Whether you are worried about COVID-19 or chronic diseases like cancer that are related to oxidative stress and inflammation, you may be tempted to assume, “if some is good, more is better,” to fight these diseases. But that’s not what evidence shows.

  • Antioxidant nutrients consumed in excess may actually interfere with the body’s antioxidant defenses. We’ve seen an example of unexpected consequences caused by high doses of antioxidant nutrients in the SELECT trial. Too little selenium seems to increase cancer risk, so supplements were initially expected to reduce risk of prostate cancer. Instead, high doses of selenium or vitamin E were not protective, and in some men it increased the risk of high-grade prostate cancer.
  • High doses of one nutrient can create deficiencies of other nutrients, including those needed by the immune system. For example, zinc is a mineral that’s essential for immune function. High doses of zinc supplements taken for an extended period of time can lead to a deficiency of copper, which is another nutrient needed for proper immune system function.
  • Studies in isolated cells or laboratory animals provide a foundation for learning and potentially testing in humans, not recommendations for action. Laboratory studies do not directly translate to optimal recommendations for the average person. For example, garlic contains natural phytocompounds that may enhance immune protection and may act against cancer development. However, as noted in a myth-busting statement from the World Health Organization (WHO), “There is no evidence from the current outbreak that eating garlic has protected people from the new coronavirus.”

Everyone’s needs differ.

“Boosting” your immune system is not the goal. To stay healthy, you need an immune system that can attack harmful bacteria and viruses, as well as abnormal cells when needed. But an immune system on over-drive results in allergies and autoimmune diseases, and promotes chronic inflammation.

Of course, some people who have weakened immune systems due to illness, surgery or malnutrition may benefit from immunonutrition. The immune system can be weakened by cancer or its treatment. This is an emerging field that holds exciting promise, as it explores how increasing specific nutrients might be used to fine-tune immune function in certain situations. But there is still much to learn and optimal approaches are not yet known.

The European Society of Clinical Nutrition and Metabolism guidelines on nutrition in cancer patients emphasize that their nutritional needs should be met through a balanced diet, adjusted as needed to meet each individual’s condition and needs. For some, that could involve supplements to increase particular nutrients. But in general, the guidelines say that use of single high-dose micronutrients should be avoided.

What’s the bottom line?

There is no clear evidence that you can “boost” your immune system with a nutrient supplement or any particular food.

● **Your instructions**:
Answer these questions about the passage on supplements and the immune system, one per line:
1. In which trial did high doses of selenium or vitamin E fail to protect against prostate cancer?
2. Taking high-dose zinc for a long time can cause a shortage of what other nutrient?
3. What do the European Society of Clinical Nutrition and Metabolism guidelines say should generally be avoided?
The records have no role in this.

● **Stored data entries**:
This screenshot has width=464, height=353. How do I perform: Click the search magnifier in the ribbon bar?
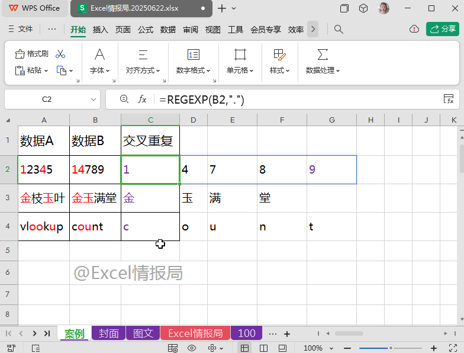click(x=339, y=29)
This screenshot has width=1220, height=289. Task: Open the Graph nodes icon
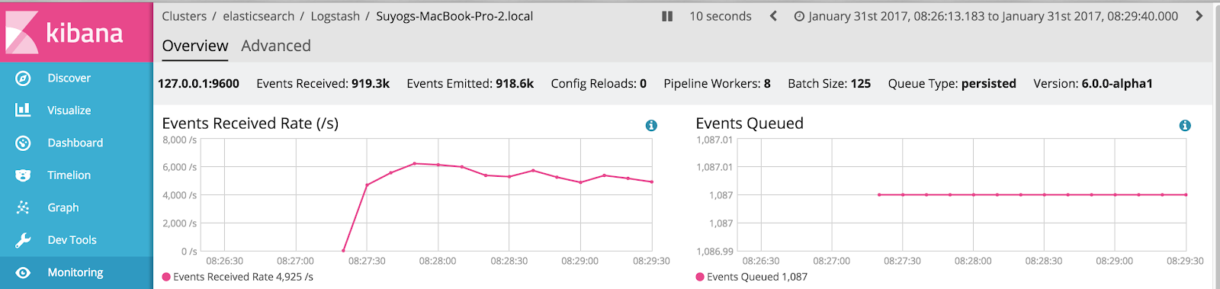(23, 207)
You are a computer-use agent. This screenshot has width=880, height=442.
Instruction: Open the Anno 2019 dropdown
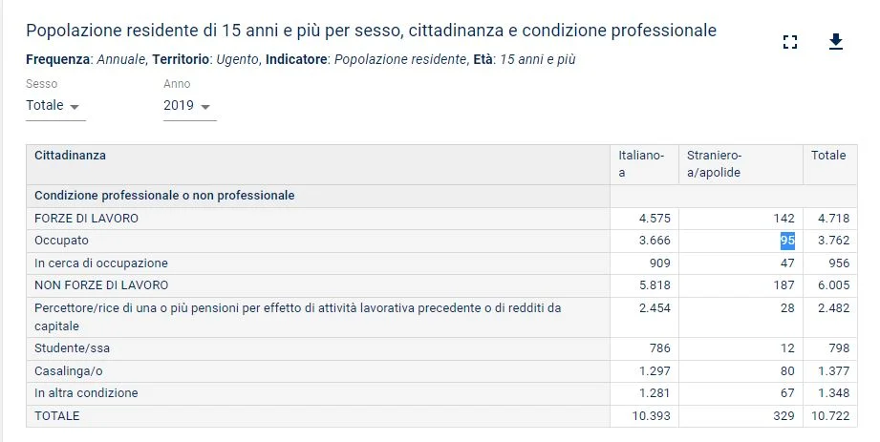pyautogui.click(x=190, y=105)
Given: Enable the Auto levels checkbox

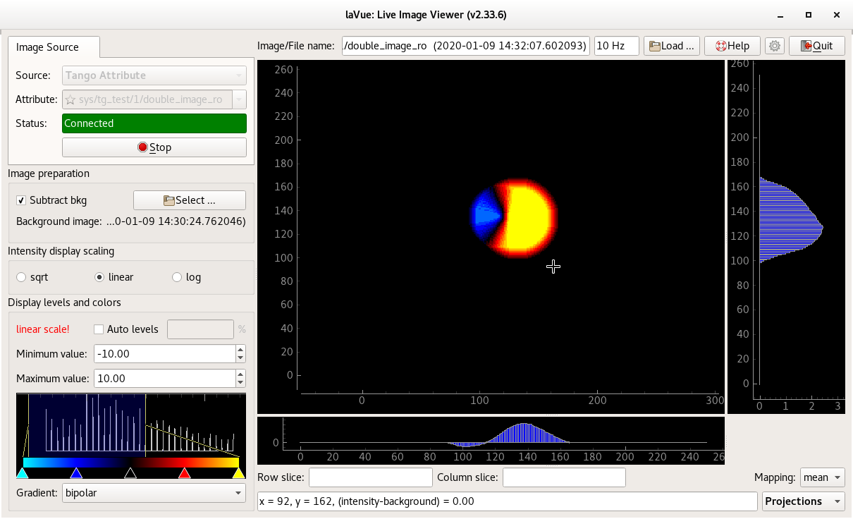Looking at the screenshot, I should tap(99, 329).
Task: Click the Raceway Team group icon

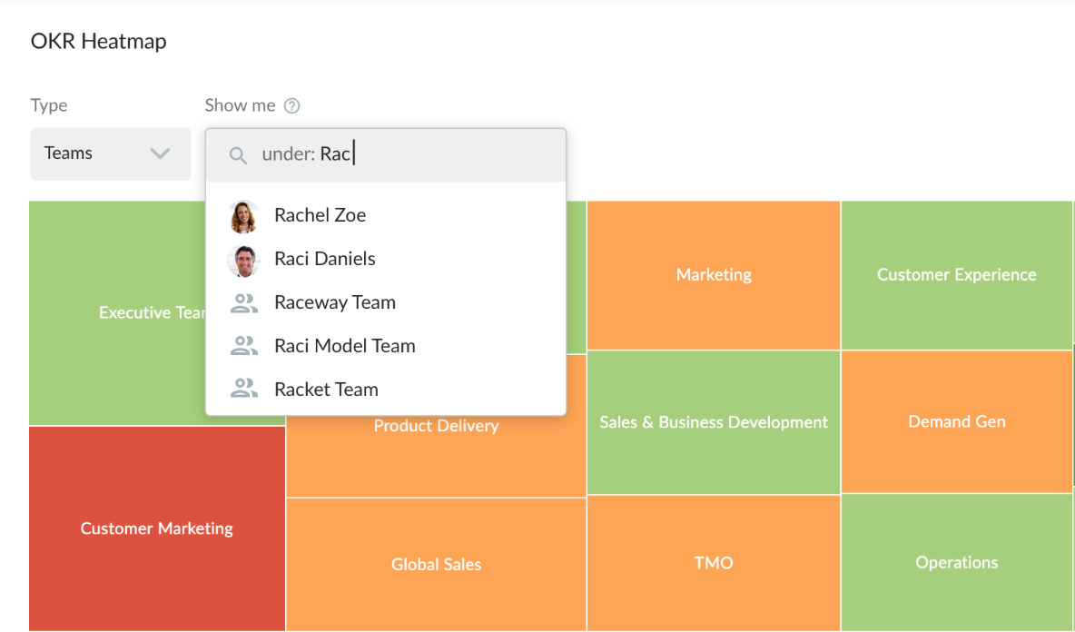Action: pos(244,303)
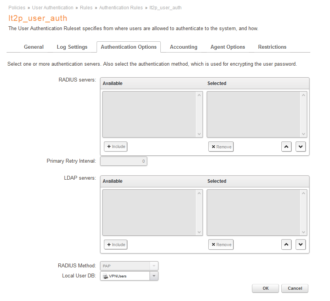Open the Restrictions tab
Image resolution: width=330 pixels, height=301 pixels.
[272, 47]
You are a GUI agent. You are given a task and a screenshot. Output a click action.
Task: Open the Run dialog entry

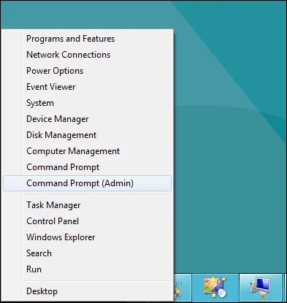tap(34, 269)
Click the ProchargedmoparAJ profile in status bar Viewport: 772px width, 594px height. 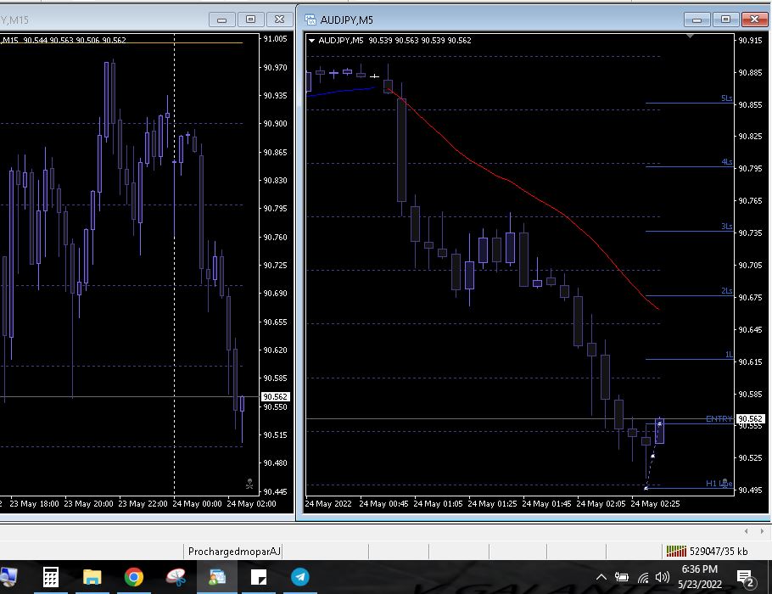pyautogui.click(x=233, y=551)
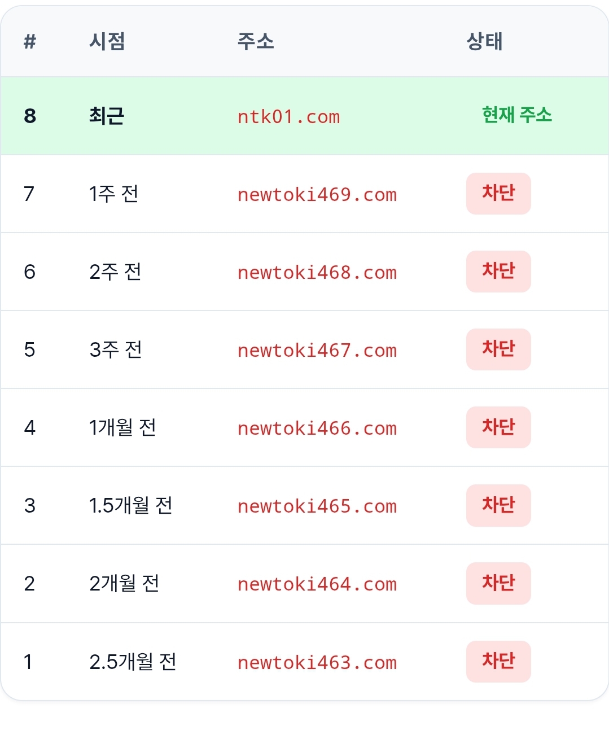
Task: Click the newtoki464.com address
Action: tap(317, 584)
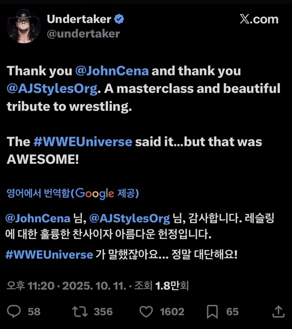Open @JohnCena mention in the Korean translation
This screenshot has height=329, width=292.
click(38, 218)
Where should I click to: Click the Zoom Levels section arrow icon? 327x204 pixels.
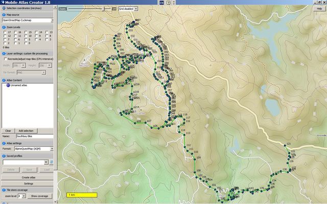(3, 27)
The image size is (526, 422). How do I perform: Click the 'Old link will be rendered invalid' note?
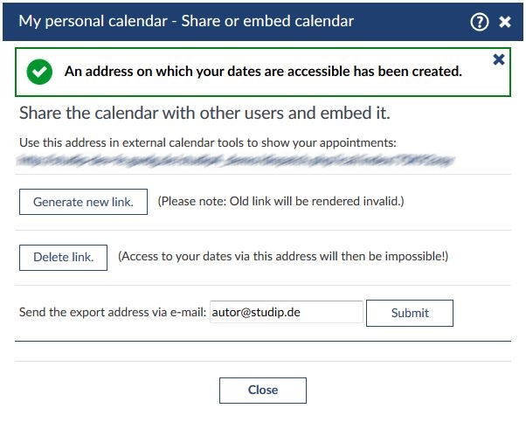pos(280,202)
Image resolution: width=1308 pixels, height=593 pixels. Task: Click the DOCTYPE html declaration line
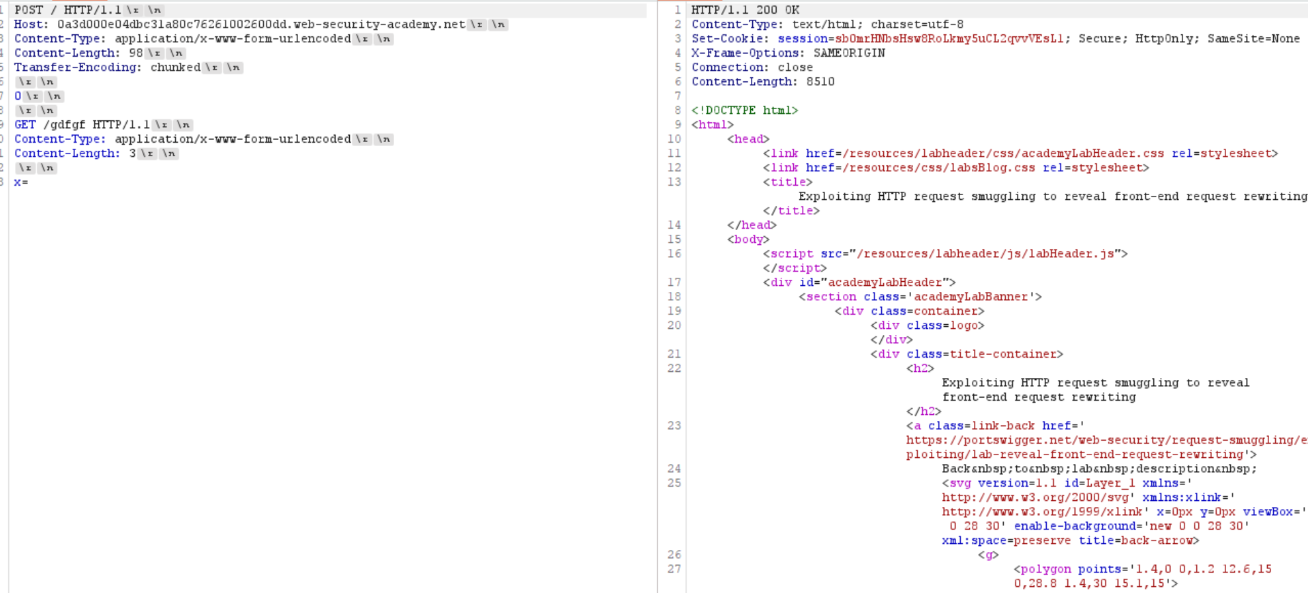click(744, 111)
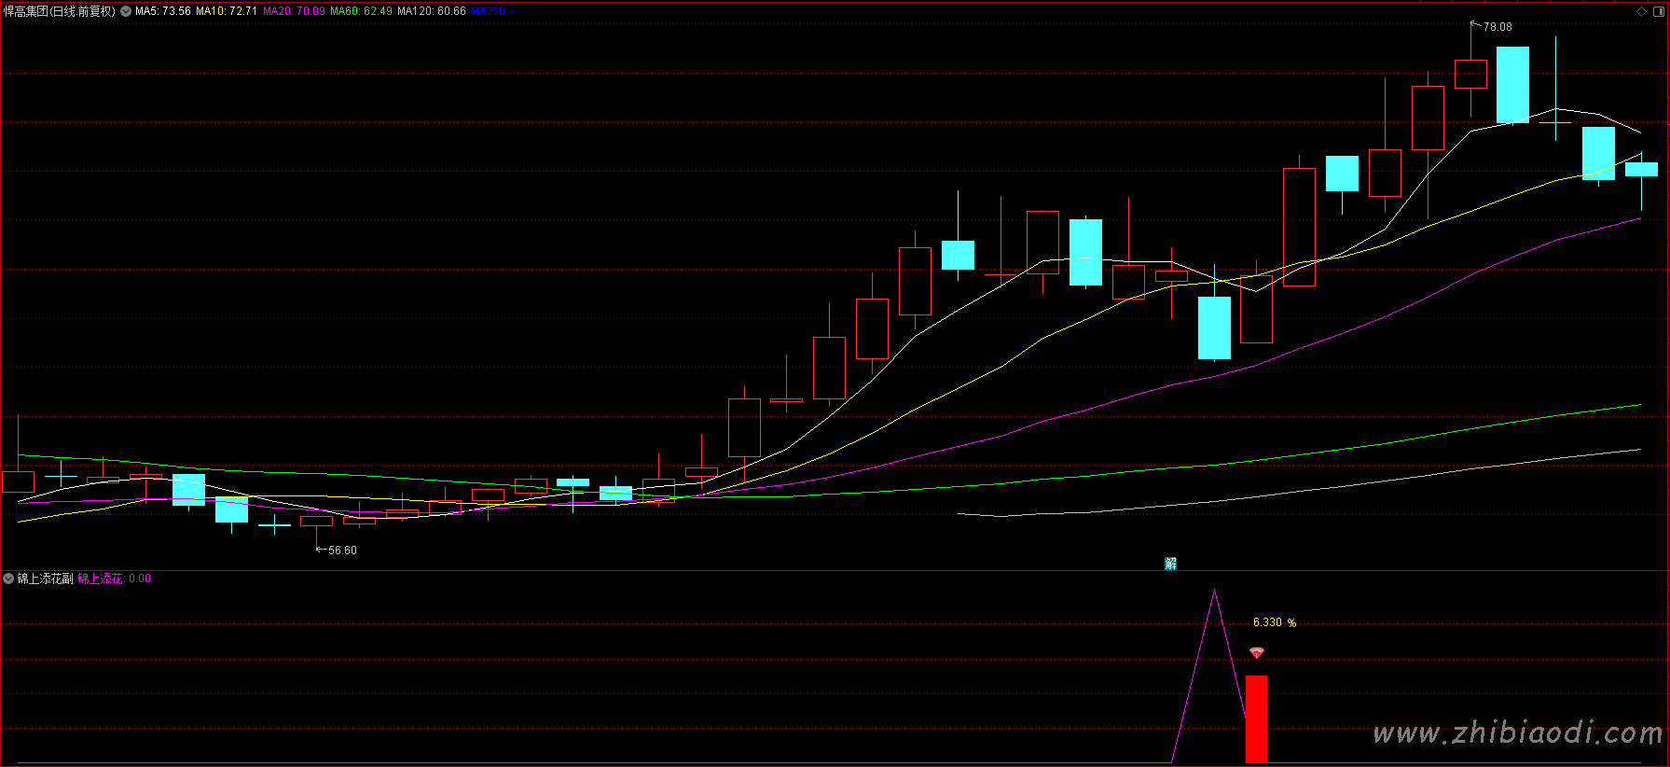Click the red bar in the indicator panel
The image size is (1670, 767).
point(1256,718)
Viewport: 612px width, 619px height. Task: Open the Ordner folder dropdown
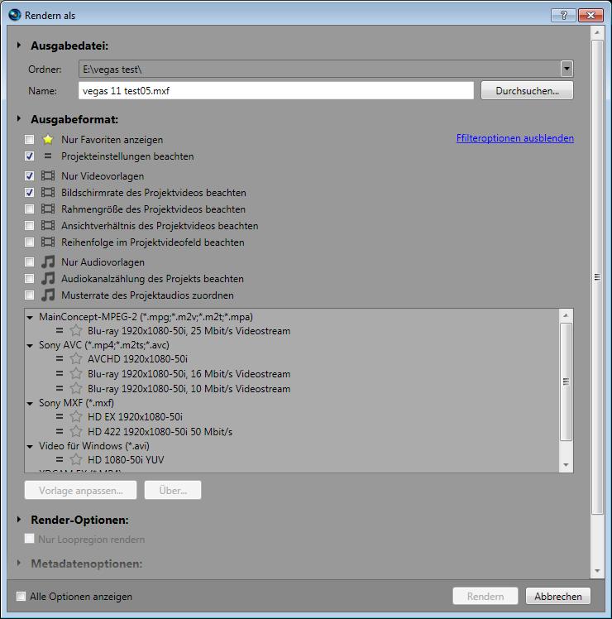coord(567,69)
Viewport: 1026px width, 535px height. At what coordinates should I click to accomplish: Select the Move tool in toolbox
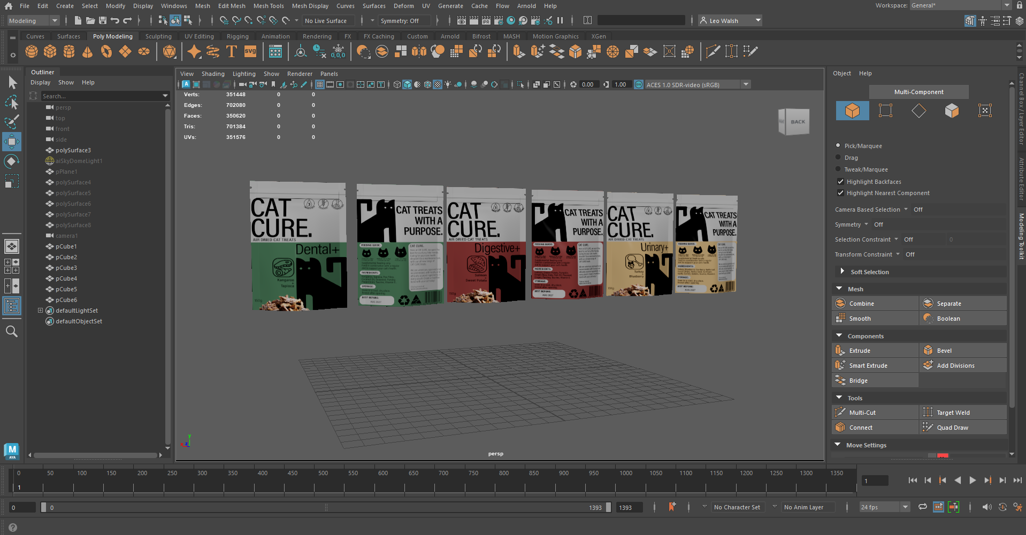click(11, 142)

● **Output of the task**:
1. The SELECT trial
2. Copper
3. Use of single high-dose micronutrients